90 days from today is Mon, 26 December 2022
10 September 2021
The increase in National Insurance is a “punch to the stomach” for police officers, especially since it comes on the back of a pay freeze, Norfolk Police Federation has said.
The 1.25% rise in National Insurance, which the Government says is needed to pay for health and social care, follows a 0% pay rise for police officers. Andy Symonds, Chairman of Norfolk Police Federation, said officers were struggling financially, with many being forced to go to loan companies or organisations to help them manage their debts.
He said: “The announcement of the National Insurance increase is another punch to the stomach for police officers. My colleagues will not get any pay increase this year, as the Government instructed the PRRB – a supposedly independent pay review body – not to award officers a pay increase.
“So the increase to National Insurance will add to the years of austerity and pay freezes officers have been subjected to over the past 11 years. Let’s be honest, the cumulative impact over the years on officers’ take-home pay is extremely detrimental.
“Officers have limited rights and cannot strike; we have been taken advantage of due to this fact.
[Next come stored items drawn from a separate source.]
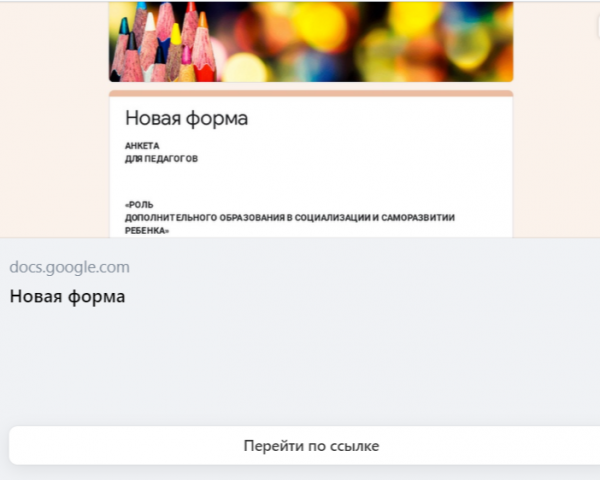Click the docs.google.com domain label
This screenshot has width=600, height=480.
point(70,267)
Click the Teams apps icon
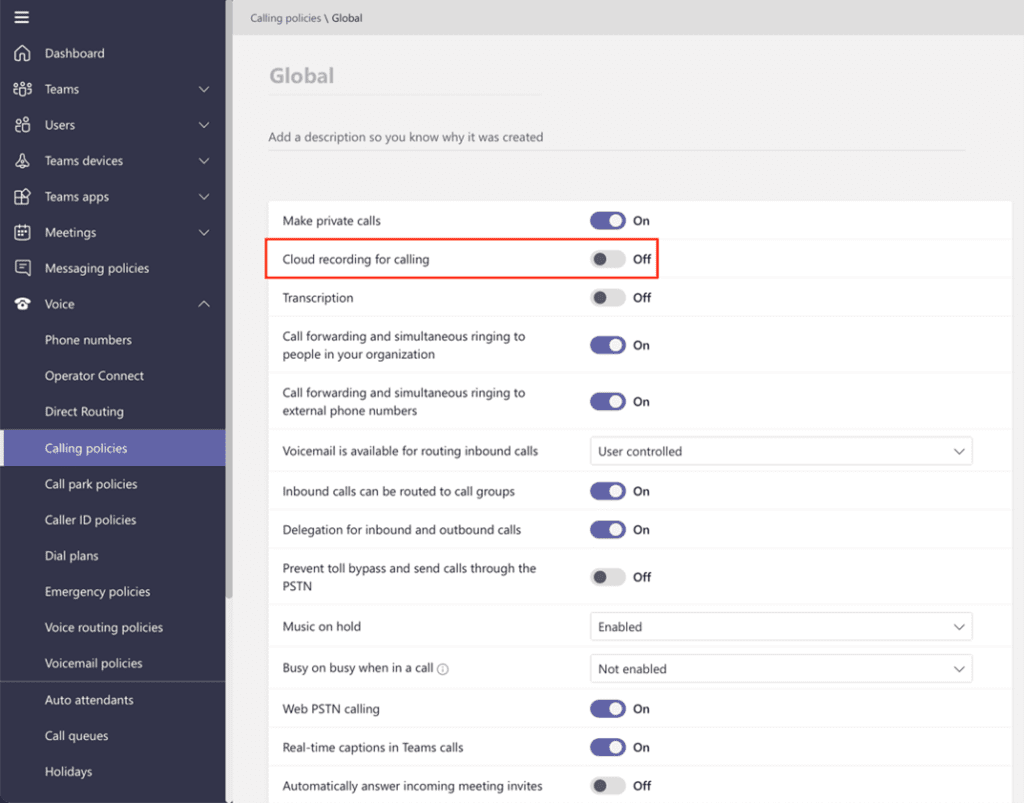 (x=22, y=197)
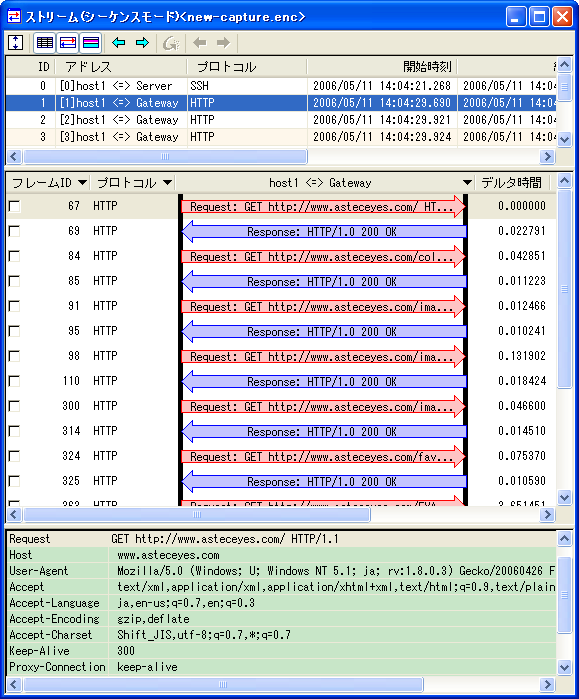Switch to sequence mode arrows icon
The height and width of the screenshot is (699, 579).
[x=68, y=43]
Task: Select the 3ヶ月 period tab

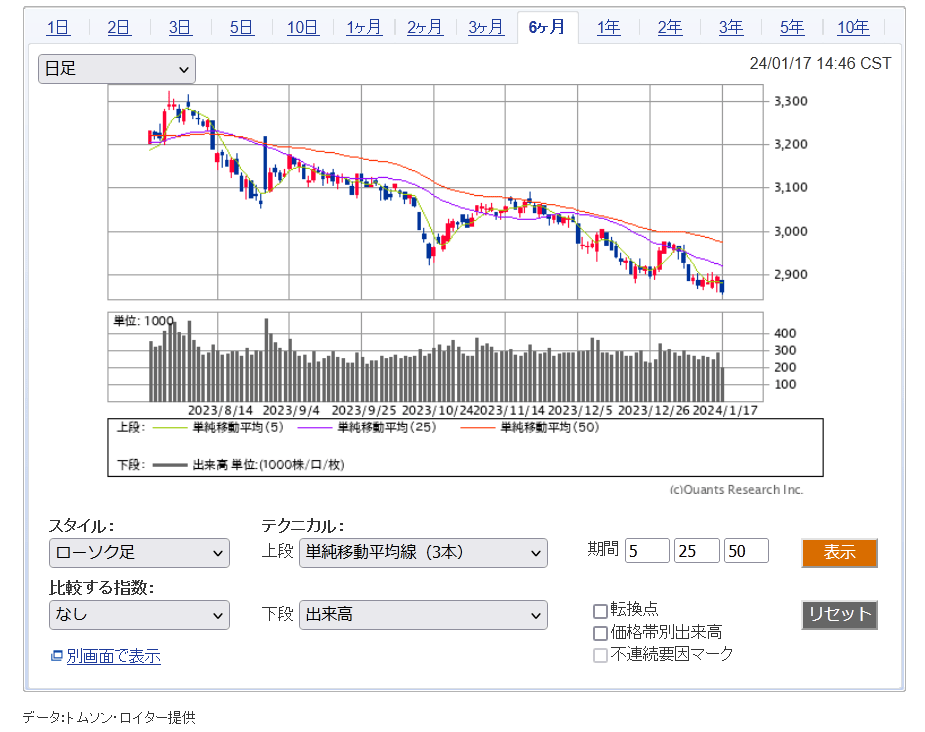Action: 486,27
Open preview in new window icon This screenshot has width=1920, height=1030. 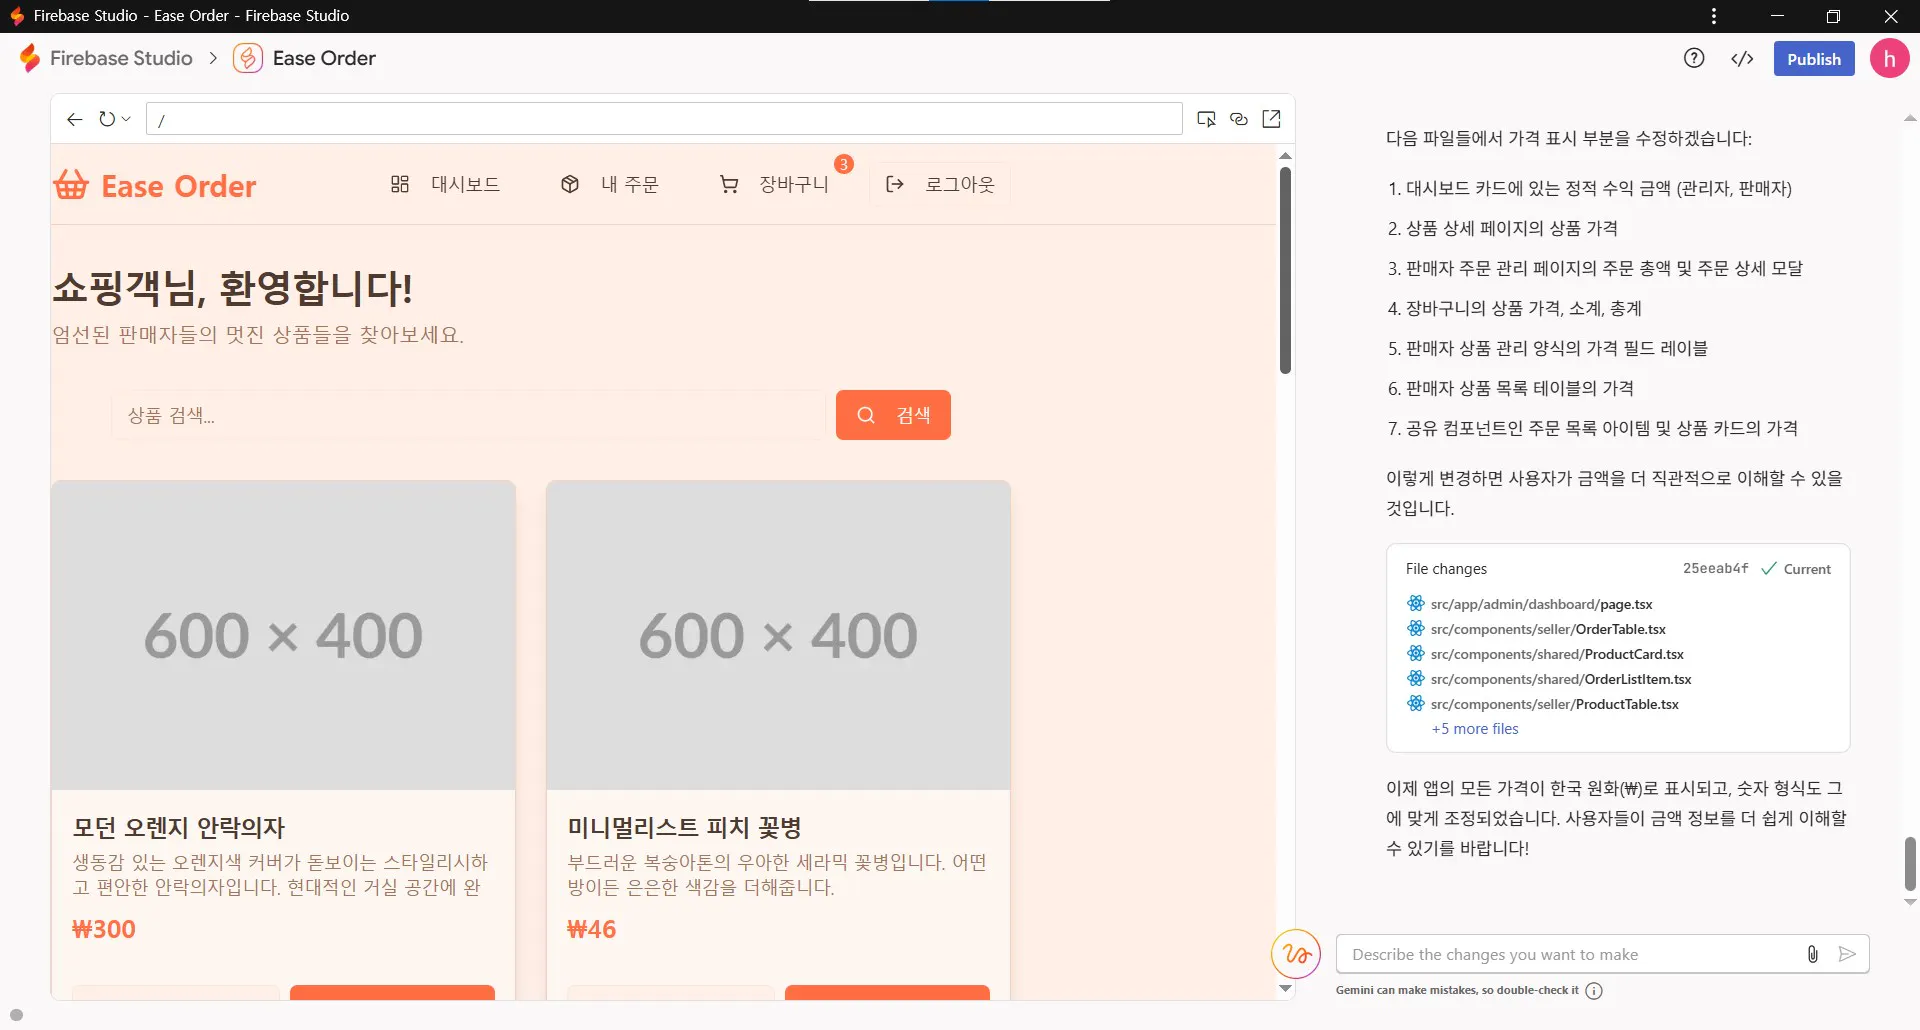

The human impact of this is that we have supported officers who have required loans from the force’s Benevolent Fund or loan companies, to be able to get by. We’re referring more of our colleagues to organisations that support officers with managing their debts.”
Andy added that this financial hardship was adding to the stress that officers already faced in their jobs. He said: “This has an impact on officers’ mental wellbeing. They already work in a profession that requires them to work flat-out from the minute they arrive into work to the minute they finish their duty.
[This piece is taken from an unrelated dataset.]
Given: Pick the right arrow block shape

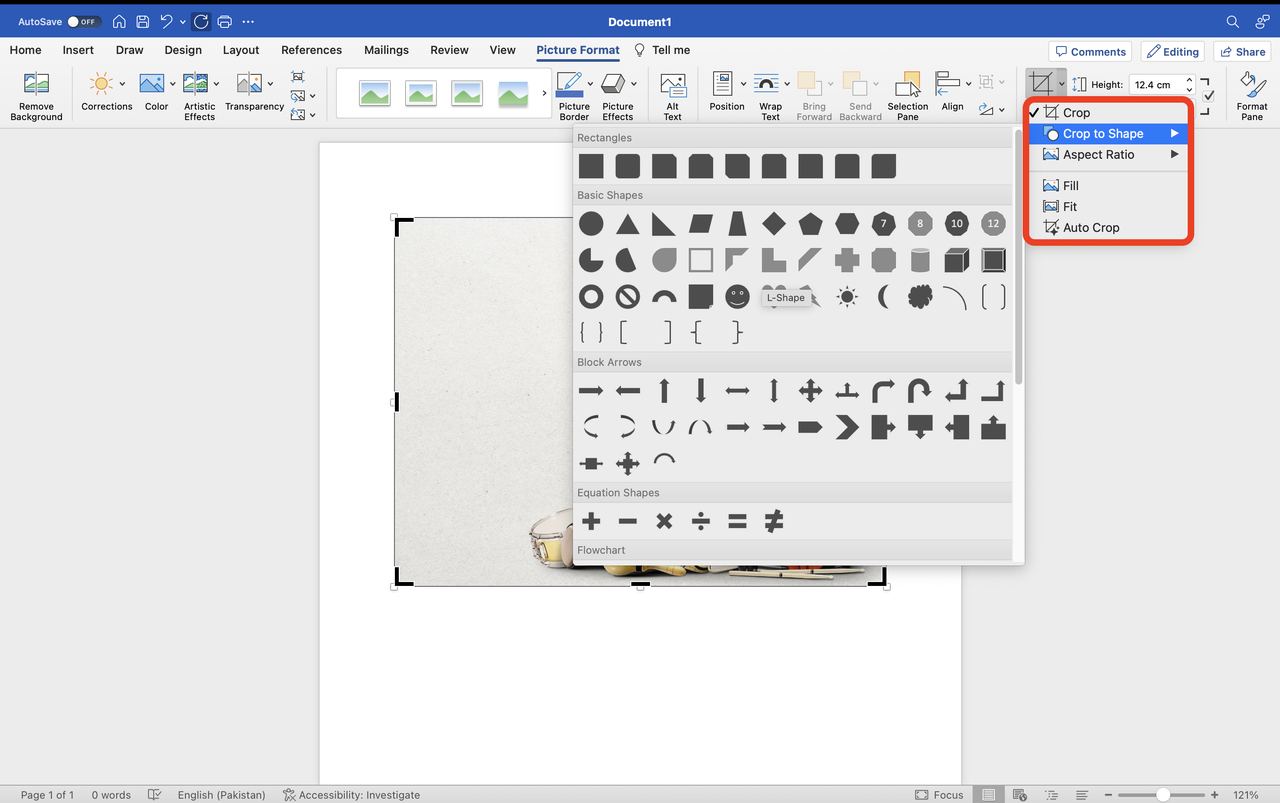Looking at the screenshot, I should pyautogui.click(x=591, y=391).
“Demand is constant, and officers see and deal with extremely distressing incidents and regularly place themselves in harm’s way. Add to the personal financial hardship many officers are facing, and it’s a perfect storm.
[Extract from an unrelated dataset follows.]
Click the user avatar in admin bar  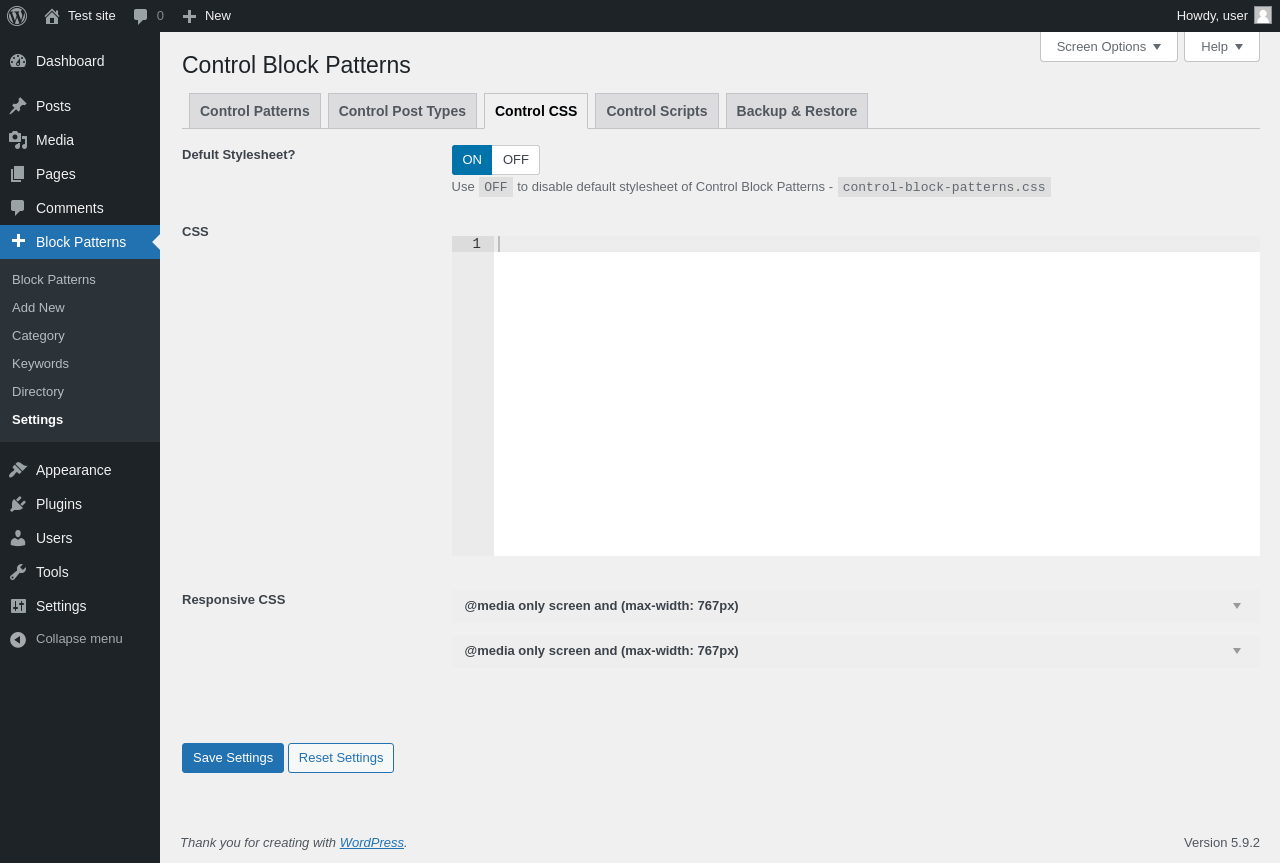[1262, 15]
“Officers are stuck between being physically and mentally exhausted, but financially they need to work overtime in order to pay their bills. Yet we’re seeing more officers turning down overtime, as they need to be able to rest so they’re ready for the next set of demanding shifts. They then have to deal with the impact of turning this extra money down will have on their personal finances.
“Police officers should not have these ever-growing financial vulnerabilities due to the role they play in society.”
Other public sector workers have received a pay rise this year, while police officers earning over £24,000 received 0%. This amounts to a real-terms cut in pay, especially as inflation is at 2%.
John Apter, Chair of the Police Federation of England and Wales (PFEW) tweeted: “Policing is underfunded and undervalued by this Government...The Government has lost the trust of my colleagues.”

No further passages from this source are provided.